Oumaral Kouvatov, fondateur d’un mouvement de l’opposition tadjike, a été abattu à Istanbul dans la soirée du 5 mars, et ses partenaires risquent eux aussi d’être la cible d’attaques, a déclaré Amnesty International jeudi 6 mars 2015.
Oumaral Kouvatov et sa famille avaient déclaré à Amnesty International qu’il avait reçu des menaces et des informations de sympathisants selon lesquelles l’« ordre » avait été donné de leur nuire, semble-t-il depuis les plus hautes sphères du pouvoir tadjik.
« L’assassinat d’Oumaral Kouvatov adresse un message extrême aux dissidents politiques tadjiks, au pays comme à l’étranger. Les autorités turques doivent mener dans les meilleurs délais une enquête impartiale et efficace sur ce meurtre, révéler toute la vérité et traduire les auteurs présumés de ce crime en justice », a déclaré Denis Krivosheev, directeur adjoint du programme Europe et Asie centrale d’Amnesty International.
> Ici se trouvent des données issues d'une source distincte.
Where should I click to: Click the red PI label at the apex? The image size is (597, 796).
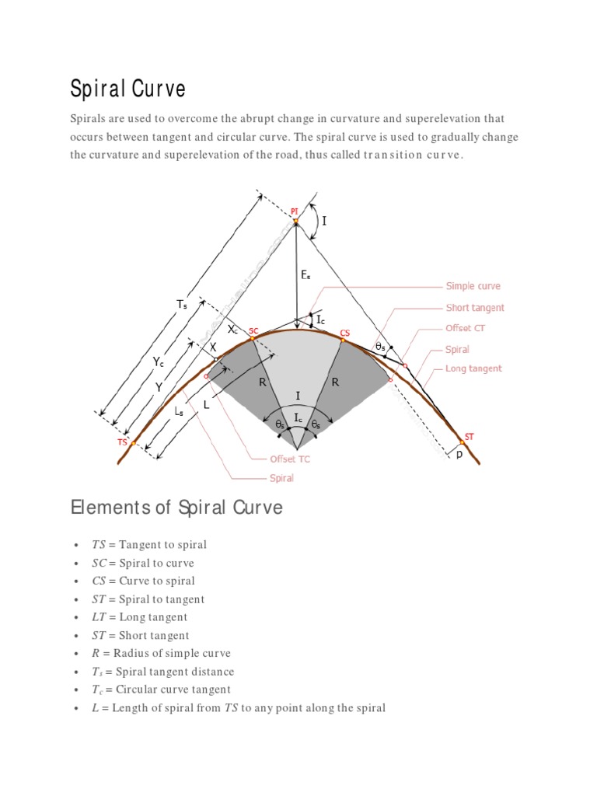tap(294, 211)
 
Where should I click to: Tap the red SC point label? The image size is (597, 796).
tap(253, 331)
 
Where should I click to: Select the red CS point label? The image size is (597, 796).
tap(345, 333)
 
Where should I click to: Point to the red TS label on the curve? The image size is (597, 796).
tap(122, 442)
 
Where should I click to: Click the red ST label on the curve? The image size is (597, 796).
tap(469, 436)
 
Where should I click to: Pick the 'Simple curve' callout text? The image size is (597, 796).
tap(473, 287)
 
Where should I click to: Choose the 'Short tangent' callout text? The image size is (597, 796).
tap(475, 308)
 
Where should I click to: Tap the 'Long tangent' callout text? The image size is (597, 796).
tap(473, 369)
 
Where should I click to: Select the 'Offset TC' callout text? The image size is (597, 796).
tap(289, 459)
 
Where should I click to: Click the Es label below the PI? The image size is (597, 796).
tap(305, 275)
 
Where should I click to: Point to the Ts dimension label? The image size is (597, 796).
tap(181, 305)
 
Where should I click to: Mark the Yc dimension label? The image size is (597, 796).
tap(158, 361)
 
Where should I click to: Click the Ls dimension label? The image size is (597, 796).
tap(179, 413)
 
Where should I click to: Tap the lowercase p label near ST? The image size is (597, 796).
tap(459, 454)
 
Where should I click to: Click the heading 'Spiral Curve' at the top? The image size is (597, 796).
tap(128, 89)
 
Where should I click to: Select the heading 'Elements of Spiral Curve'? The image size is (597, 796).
tap(176, 508)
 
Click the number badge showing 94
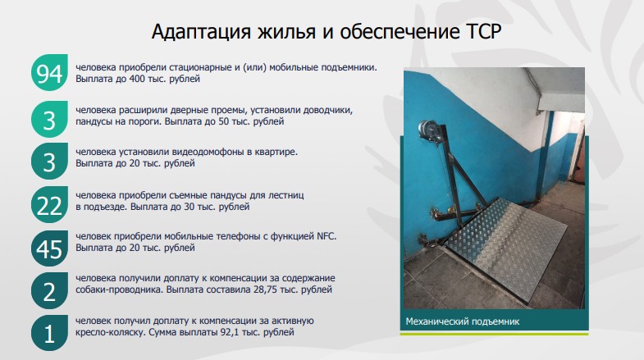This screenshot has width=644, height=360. click(x=50, y=75)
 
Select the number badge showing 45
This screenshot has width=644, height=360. click(x=50, y=248)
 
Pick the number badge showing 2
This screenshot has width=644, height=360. click(x=50, y=291)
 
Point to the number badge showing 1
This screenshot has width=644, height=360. click(x=50, y=334)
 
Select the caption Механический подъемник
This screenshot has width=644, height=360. click(x=463, y=321)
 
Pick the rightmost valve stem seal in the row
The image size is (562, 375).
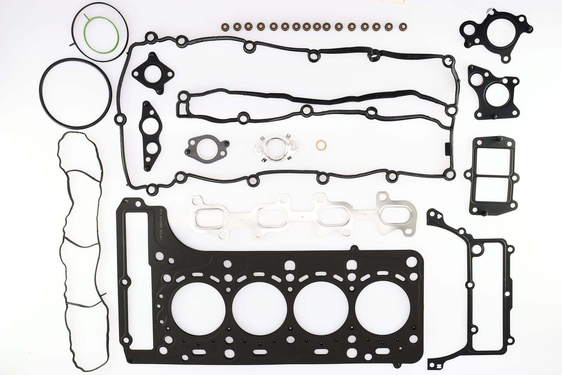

« Depuis quelques années, nous recevons des informations faisant état de menaces de mort et de tentatives d’assassinat visant des dissidents tadjiks établis à l’étranger, mais il s’agit du premier assassinat d’un opposant tadjik. Ce qui pose une question immédiate : combien d’autres sont menacés ? »
Ces dernières années, d’autres personnalités en vue fuyant des persécutions ont été tuées en Turquie, semble-t-il par des agents opérant à l’étranger. C’est notamment le cas d’anciens insurgés tchétchènes et d’un imam originaire d’Ouzbékistan qui critiquait le gouvernement ouzbèk.
« Les autorités turques doivent garantir la sécurité des personnes qui fuient les persécutions, qu’elles viennent du Tadjikistan ou d’ailleurs », a déclaré Denis Krivosheev.
« Il y a aussi des réfugiés tadjiks dans d’autres pays, notamment en Russie, où les dissidents politiques et religieux sont exposés au risque d’être enlevés et renvoyés de force au Tadjikistan. »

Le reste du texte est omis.